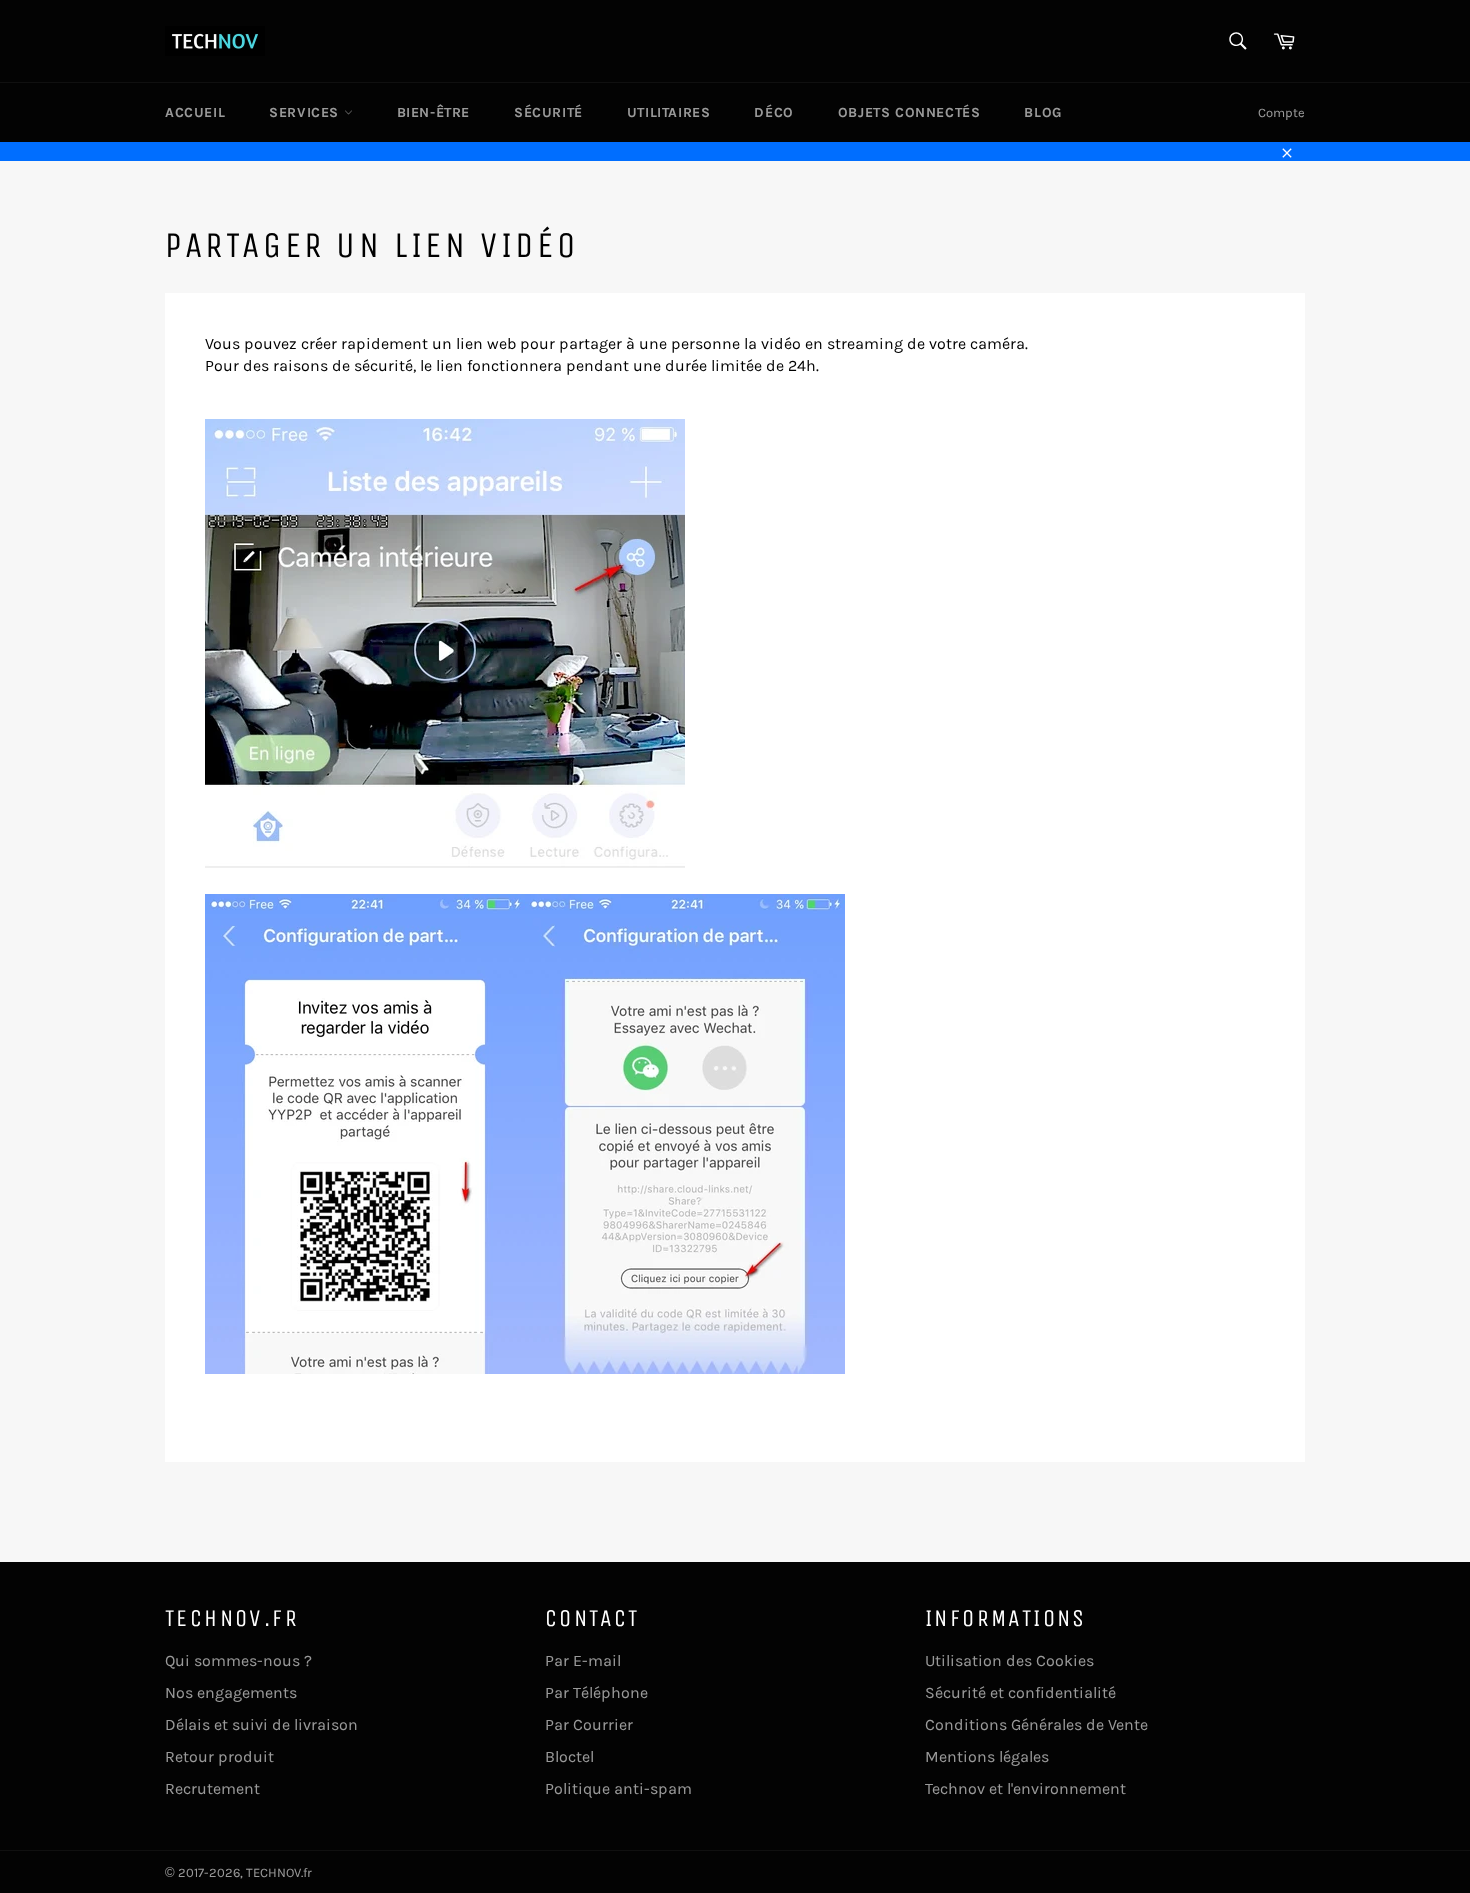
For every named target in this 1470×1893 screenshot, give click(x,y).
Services (306, 112)
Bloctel (569, 1756)
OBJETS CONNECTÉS (909, 112)
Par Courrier (589, 1724)
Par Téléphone (596, 1692)
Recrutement (212, 1788)
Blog (1042, 112)
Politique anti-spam (618, 1788)
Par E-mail (583, 1660)
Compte (1281, 112)
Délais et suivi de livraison (261, 1724)
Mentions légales (987, 1756)
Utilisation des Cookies (1009, 1660)
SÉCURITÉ (548, 112)
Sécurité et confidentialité (1020, 1692)
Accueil (195, 112)
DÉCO (773, 112)
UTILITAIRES (669, 112)
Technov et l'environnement (1025, 1788)
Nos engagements (231, 1692)
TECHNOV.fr (279, 1872)
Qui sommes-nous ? (238, 1660)
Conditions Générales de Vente (1036, 1724)
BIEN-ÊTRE (433, 112)
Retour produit (219, 1756)
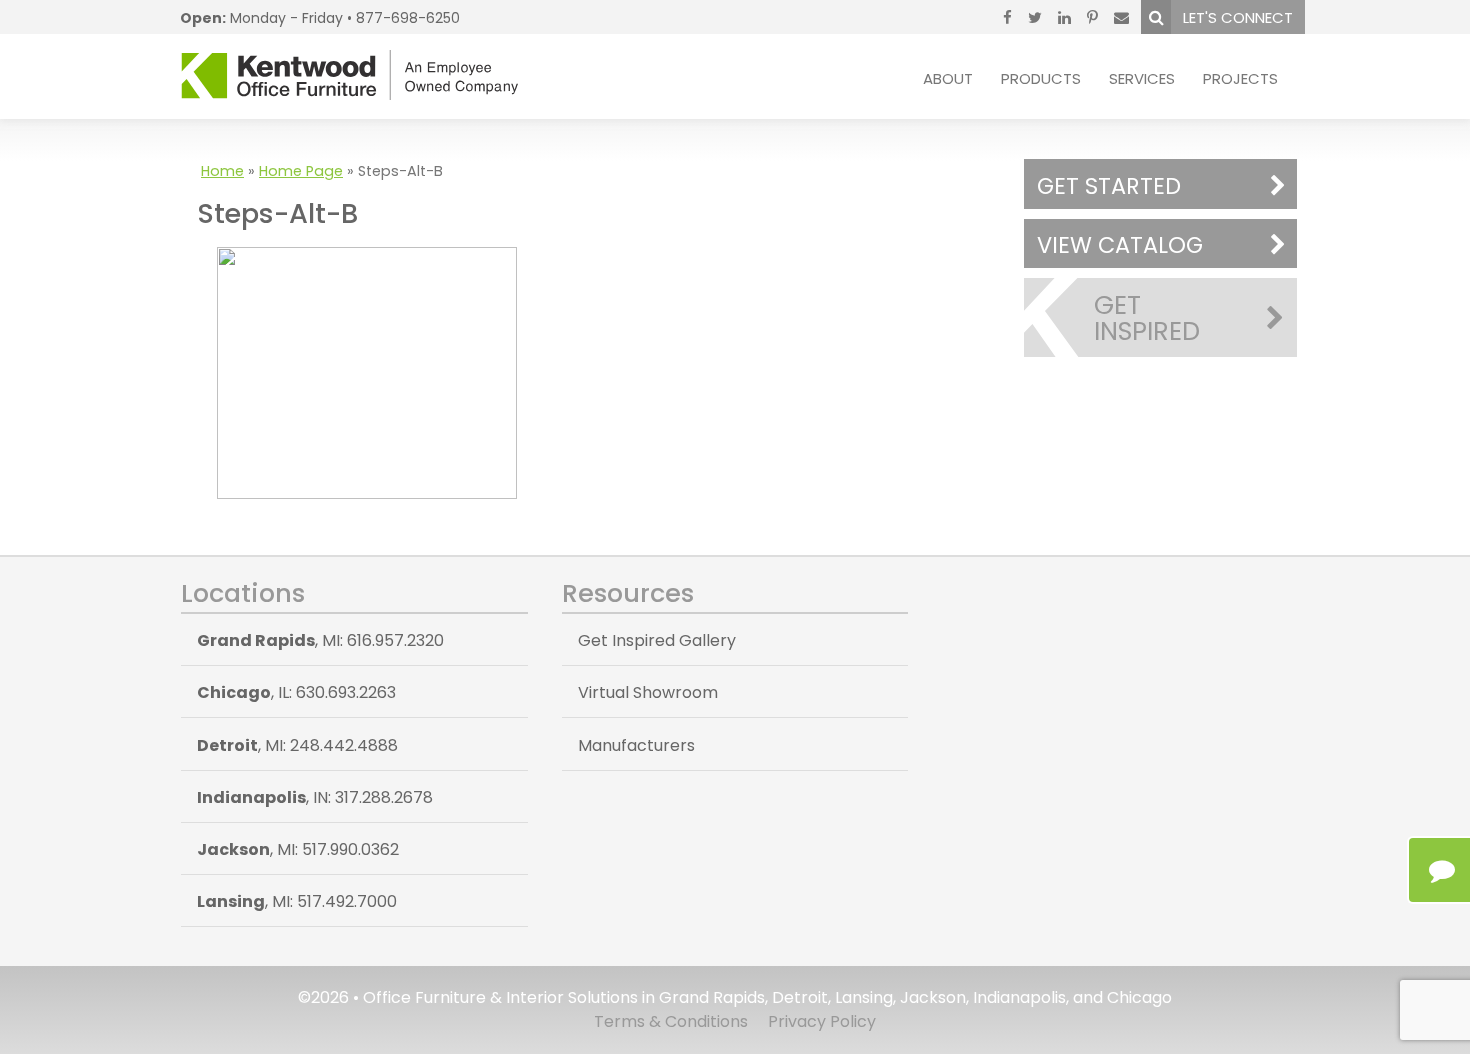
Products (1041, 78)
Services (1142, 78)
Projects (1240, 78)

### Requirement:
Only the lines above starting at the one containing "Services (306, 112)" and ending at the one containing "BIEN-ÊTRE (433, 112)", both included, are to be returned, exactly as they read.

### Task result:
Services (306, 112)
Bloctel (569, 1756)
OBJETS CONNECTÉS (909, 112)
Par Courrier (589, 1724)
Par Téléphone (596, 1692)
Recrutement (212, 1788)
Blog (1042, 112)
Politique anti-spam (618, 1788)
Par E-mail (583, 1660)
Compte (1281, 112)
Délais et suivi de livraison (261, 1724)
Mentions légales (987, 1756)
Utilisation des Cookies (1009, 1660)
SÉCURITÉ (548, 112)
Sécurité et confidentialité (1020, 1692)
Accueil (195, 112)
DÉCO (773, 112)
UTILITAIRES (669, 112)
Technov et l'environnement (1025, 1788)
Nos engagements (231, 1692)
TECHNOV.fr (279, 1872)
Qui sommes-nous ? (238, 1660)
Conditions Générales de Vente (1036, 1724)
BIEN-ÊTRE (433, 112)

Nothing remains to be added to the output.